Galen Cranz’s The Chair is about what makes a good chair, although “good” is not defined by the usual means. Cranz ignores conventional standards of style, status and image, cost, and other culture-based measures and expressions in favor of a definition of good based on the impact of seating on the human body. Up front, she cues readers where she stands by stating: “Let’s face the considerable evidence that all chair sitting is, actually, harmful” (p. 18). To find out why so many chairs are uncomfortable, the author considers the chair culturally, historically, aesthetically, and scientifically. Part 1, “Why Do We Use Chairs?” sets the stage with chapters on how chairs evolved and on the elements of style. Part 2 asks what is wrong with the chair from an ergonomic perspective. The last part presents the author’s solutions for better chair design and for reforms in workplace interiors. Because we all use and complain about chairs and because Cranz writes in a clear, engaging manner, there is something here for everyone.

By citing other cultures in which Western-style chairs play little or no role, Cranz argues persuasively that chair evolution is based primarily on cultural values and circumstances, not physiological ones. There is no optimal or correct sitting posture or chair design. That Western-style seating and posture has recently been introduced to cultures that have knelt, squatted, sat on backless stools or directly on the floor is not evidence of inevitable progress; rather, it tracks Western dominance in the marketplace.

Cranz makes numerous observations about chair types and postures that stimulate new thoughts and interpretations. Single chairs, for example, emphasize the importance of the individual. Chair backs establish orientation and can display decoration that may telegraph the sitter’s social rank. In contrast, backless stools, benches, and even elaborate sofas dilute this focused perspective in favor of more group-related and egalitarian functions and messages. Early chairs were symbols of power. Such “thrones” imposed a formal, upright posture that in turn implied social rank and self-awareness. Exhibiting some of her own interests, Cranz also alludes to “transhuman consciousness” cultivated by erect meditative postures in religions of China, India, and the Middle East (p. 34).
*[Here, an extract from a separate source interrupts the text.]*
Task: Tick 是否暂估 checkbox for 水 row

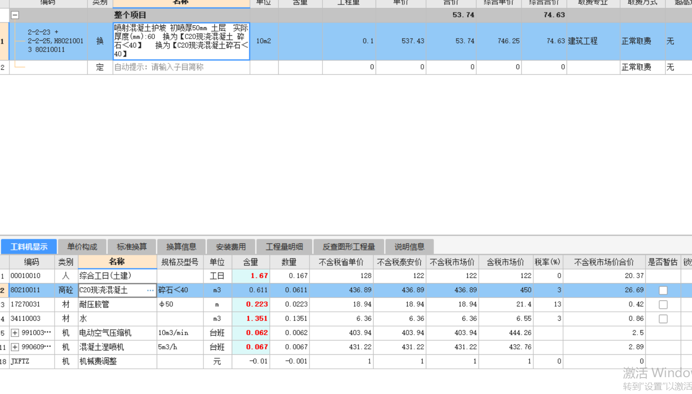Action: coord(663,319)
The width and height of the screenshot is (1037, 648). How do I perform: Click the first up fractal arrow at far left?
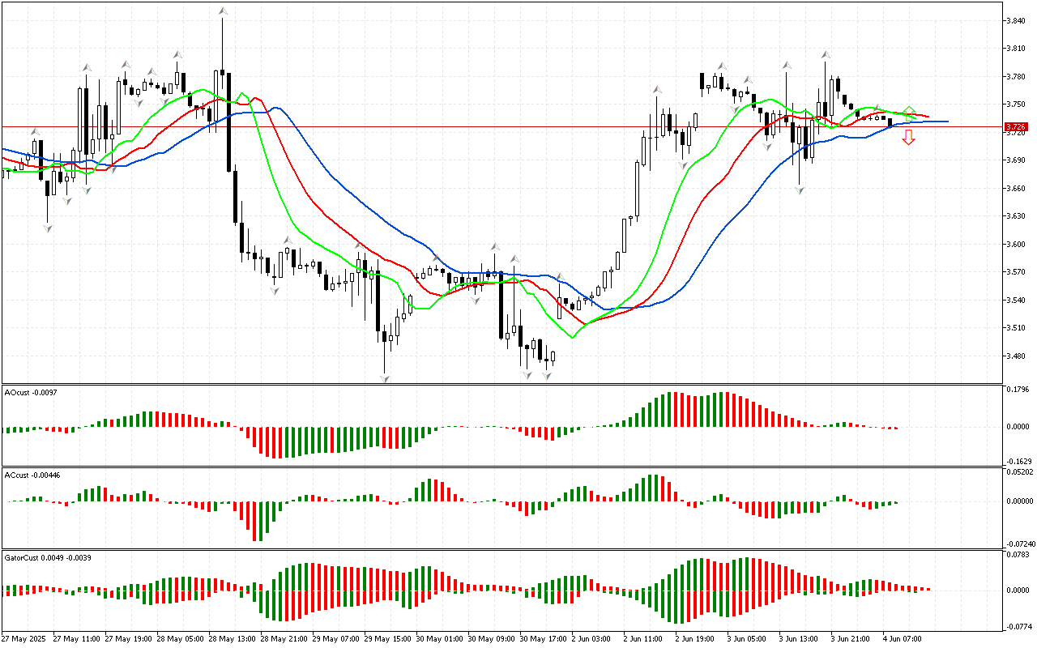pos(35,131)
Readers less familiar with the Buddha will be able to envision differences between the “upright authority” of enthroned early kings and pharaohs and the “recumbent ease” of chairs with sling seats and/or curved backs. “The Greek clismos,” says Cranz,” “is an elegant expression of the age-old behavior of slumping” (p. 35), a posture duplicated for all intents and purposes by the famous Barcelona chair designed in 1925 by Mies van der Rohe. This gentle allusion to modern design presages a systematic critique of twentieth-century classics that distinguishes famous design from ergonomic success. Exploration of new materials and technologies, resulting in arresting shapes, textures, and colors, tracked into fresh aesthetic territory—“much to our anatomical detriment” (p. 82). Only Gerrit Rietveld’s “Red and Blue” armchair survives the author’s evaluation. This unpadded construction of plywood boards intersecting at an angle of greater than 90 degrees provides broad planes to support the body and head. The open angle reduces discomfort and damage caused by C-shape curvature of the spine and accompanying inward collapse of the rib cage and lower torso.
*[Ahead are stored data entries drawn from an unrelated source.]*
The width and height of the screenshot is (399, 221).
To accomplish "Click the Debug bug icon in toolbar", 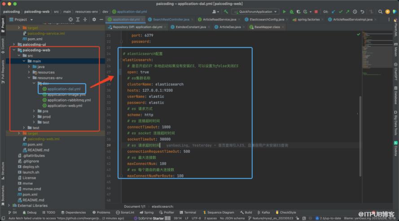I will 291,12.
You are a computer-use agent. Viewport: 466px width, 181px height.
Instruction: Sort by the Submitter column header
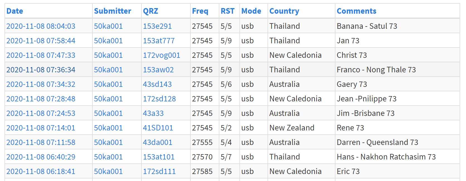[x=112, y=11]
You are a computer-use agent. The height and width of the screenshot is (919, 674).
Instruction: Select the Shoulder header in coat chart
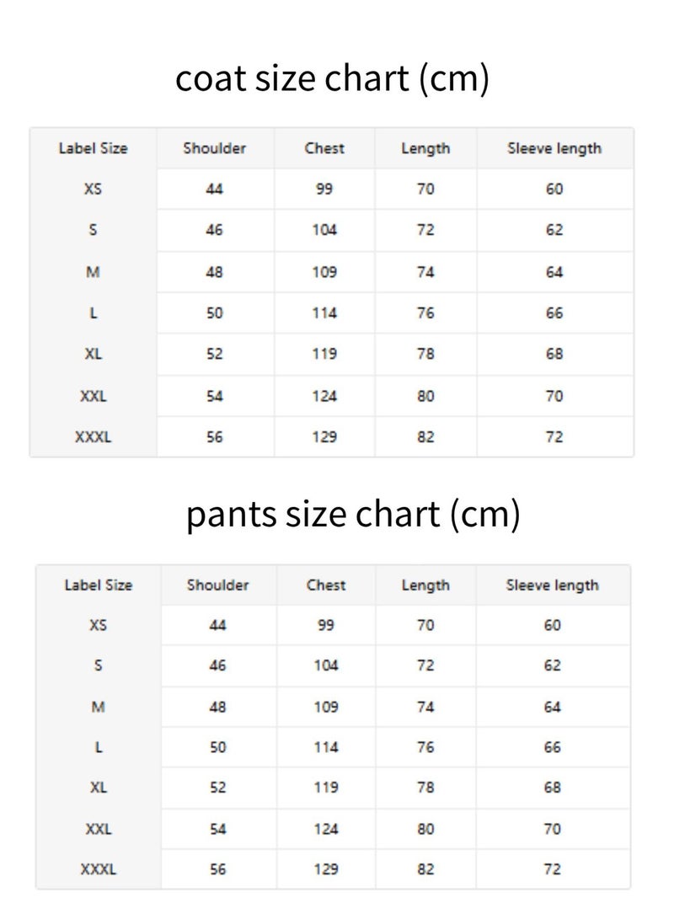(215, 148)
Comfort, the author explains, is part physical and part mental. We develop an expectation of comfort when we look at a finely upholstered and shaped chair. Our expectations may be fulfilled—for a while. This reviewer will never again sit in an “ergonomically designed” car seat without recalling Cranz’s observations: such seats are designed to maximize the sitter’s comfort for 8.5 minutes, the average time a prospective car buyer sits in the seat. But so much else about a car “may feel so right” that physical discomfort is pushed out of our minds: “This raises the unsettling possibility that comfort has become so detached from our human experience that it has become fashion” (p. 113). Cranz aims to reconnect it.
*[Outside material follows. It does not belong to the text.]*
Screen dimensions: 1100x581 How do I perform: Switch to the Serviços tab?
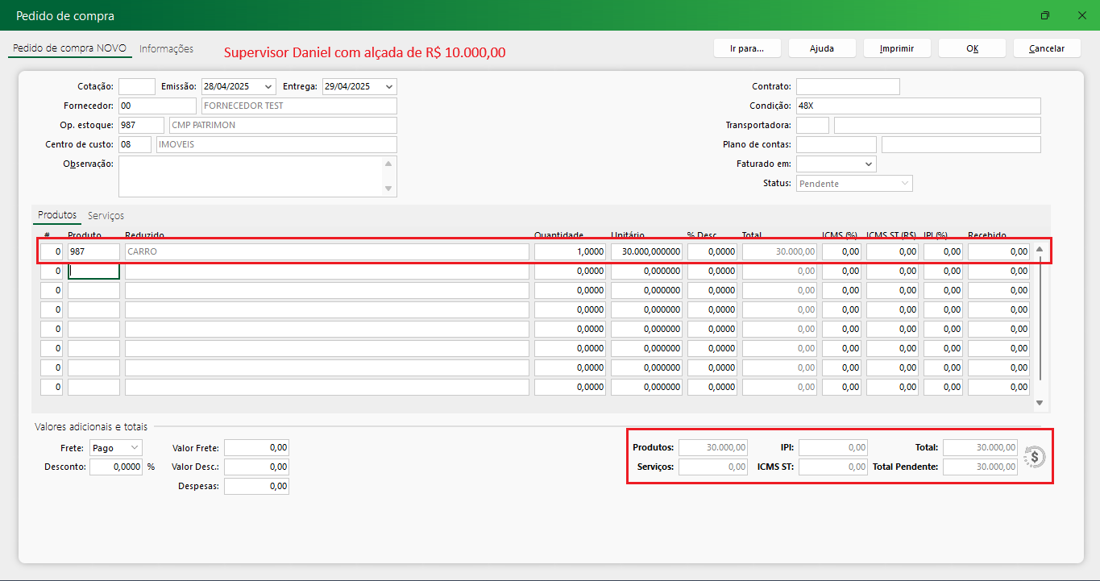(106, 216)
Good chair design is body-conscious, a careful study of posture and movement as well as a willingness to embrace new ideas, many of which conflict with fashion and cultural patterns. Cranz asserts her belief in the tenets of the Alexander Technique, a holistic mind-body perspective that holds in part that the human body is designed for movement rather than specific postures and positions. Aching bodies are not the problem; chair design is. Height of work surfaces, “perching” in which weight is more evenly divided between feet and the “sit bones,” and substantially more freedom of movement so as to vary posture regularly are just some of the possibilities she suggests. Cranz notes that the workplace rather than the home is where most innovation occurs and is the better place for reform of living habits.

The campaign for change, Cranz acknowledges, is less about information than it is about attitudes. The Norwegian Balans (balance) chair, designed so that the sitter actually kneels with an angled seat propping the butt, is but one example of an ergonomically successful object that seems to be too radical for broad application. Not welcomed in the tradition-bound home, the balance chair finds a major outlet instead as a computer chair, a workplace zone that thrives on the new and different. Deep resistance to change in furniture intended for most other environments leads Cranz to encourage “guerrilla ergonomics” tactics, in which “the hapless sitter” alters furniture with a variety of body-conscious products such as neck pillows, footstools, boards, and cushions. Although much of the author’s effort and detail regarding interior re-design may seem tedious to some readers, the lengths to which she must go demonstrate just how culturally bound chair design is. From her perspective, all of the freedoms and innovations that modern chair designers exercise lie within a relatively narrow band defined largely by architectural aesthetics and emphasis upon materials and technology.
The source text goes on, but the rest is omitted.